Hydrodynamic processes and corresponding fishermen’s heuristics or practices
| Hydrodynamic process and relevant figure |
Local knowledge data |
| Seasonal stratification | |
| Fig. 1A | When you fish for whitefish in April, you set [the top of the nets] at one arm span (spazza), because they have always been caught at one arm span, since the world is world. … After two months, you catch them at three arm spans, 3.5 even, and then further down and down … (alto lago) |
| Fig. 1A and B | In summer, if we have nets near the surface or even in the first, say, 20 m, when there is a strong wind the nets travel far and fast; while in winter, even if there is a strong wind … the water runs less at the surface: The velocity of the current is smaller, and it doesn’t last as long. (centro lago) |
| Fig. 1A and B | If we set deep nets in August, September, or October, at say 60–70 m depth because the whitefish (bondella) starts going down to these depths, if there is a strong wind we retrieve clean nets, so it means that the wind hasn’t moved the water that deep. If we happen to set [the nets] there in January or February they get full of leaves, of algae, so it means that the force of the wind has managed to reach down to these depths. (centro lago) |
| Vertical mode 1 internal seiche | |
| Fig. 1B | When at the surface [the lake] goes north (in su), underneath it goes south (in giù); when at the surface it goes south; underneath it goes north. (General rule stated by several fishermen interviewed) |
| Fig. 1B | In summer when there is a strong wind the water at the surface follows the wind first, and then it starts moving underneath too, in the other direction. (centro lago) |
| Fig. 1B | When there is the northerly [wind] for a day, the first night the undercurrent always goes north very fast. Then if you get 3 d of wind, the second night it goes south very fast. (alto lago) |
| Yes … it’s like this. But if you set nets near the surface it’s the other way around. And … say there’s a week of wind, when the wind stops, the lake keeps going. (Other fisherman from alto lago, joint interview) | |
| Transversal variability in flow patterns | |
| Fig. 1C, Fig. 2B, i | If I put the nets on the [western] shore of Dongo, or Cremia when there is the Adda, the nets tend to take the current and go [south] toward the Como or Lecco arms. In general they arrive near Bellano and then they turn around. If I set them on our [eastern] side here, they tend to go up north. (alto lago) |
| Fig. 2B, v | What can happen is that over here [the current] goes faster, from the middle to there, it goes less, therefore, the net that is set perpendicular to the shore is found rotated in the morning. (Lecco arm) |
| Fig. 2B, ii | This point blocks the current … one thing we may do if we don’t want the nets to travel too far is to set, say, half the net inside [behind] the point, so that half is stalled while the other half catches the current and it rotates it like this. In the end the current drags [the net] away, but you’ve saved time. (centro lago, Como arm) |
| Fig. 2B, v | [The lake] turns underneath, does a swirl. It comes [south], turns like this and comes back north on this shore. This is true at the depth of the oltane. If there are two sets of nets for the whitefish near each other and they go south, they might end up way down [south], but one or both may also turn in this embayment and come back toward north, and then turn again and go back toward south. … So they may end up more or less where they were set, but in the reverse order! … [It is] because there are the points on the shores where the river has made a promontory by filling up the lake, this causes a vortex. (Lecco arm) |
Local knowledge data consists of direct quotes from interviews with fishermen of the lake, translated by S.L.

**Dataset entries**
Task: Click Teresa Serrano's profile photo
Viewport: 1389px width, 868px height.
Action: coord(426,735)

--

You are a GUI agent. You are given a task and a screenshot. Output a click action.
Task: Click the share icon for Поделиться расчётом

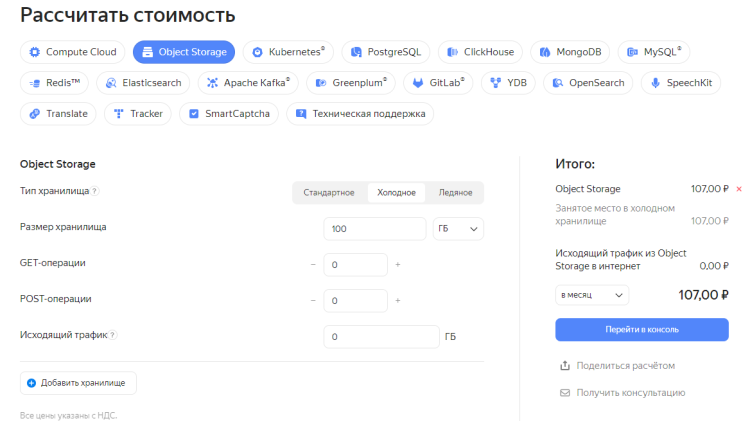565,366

**Required task A**
Answer these from the lake hydrodynamics table:
(i) When fishing for whitefish in April, how deep do fishermen set the top of the nets?
(ii) What do deep nets fill with when they are set in January or February?
(iii) According to the general rule several fishermen stated, which way does the water underneath go when the surface goes north?
**Required task B**
Using the lake hydrodynamics table, explain why a fisherman in the Como arm might set half a net behind the point.

**Correct answer A**
(i) At one arm span.
(ii) Leaves and algae.
(iii) South.

**Correct answer B**
He does it when he doesn't want the nets to travel too far. The point blocks the current, so the half behind it stays stalled while the other half catches the current and rotates the net. The current still drags the net away in the end, but this saves time.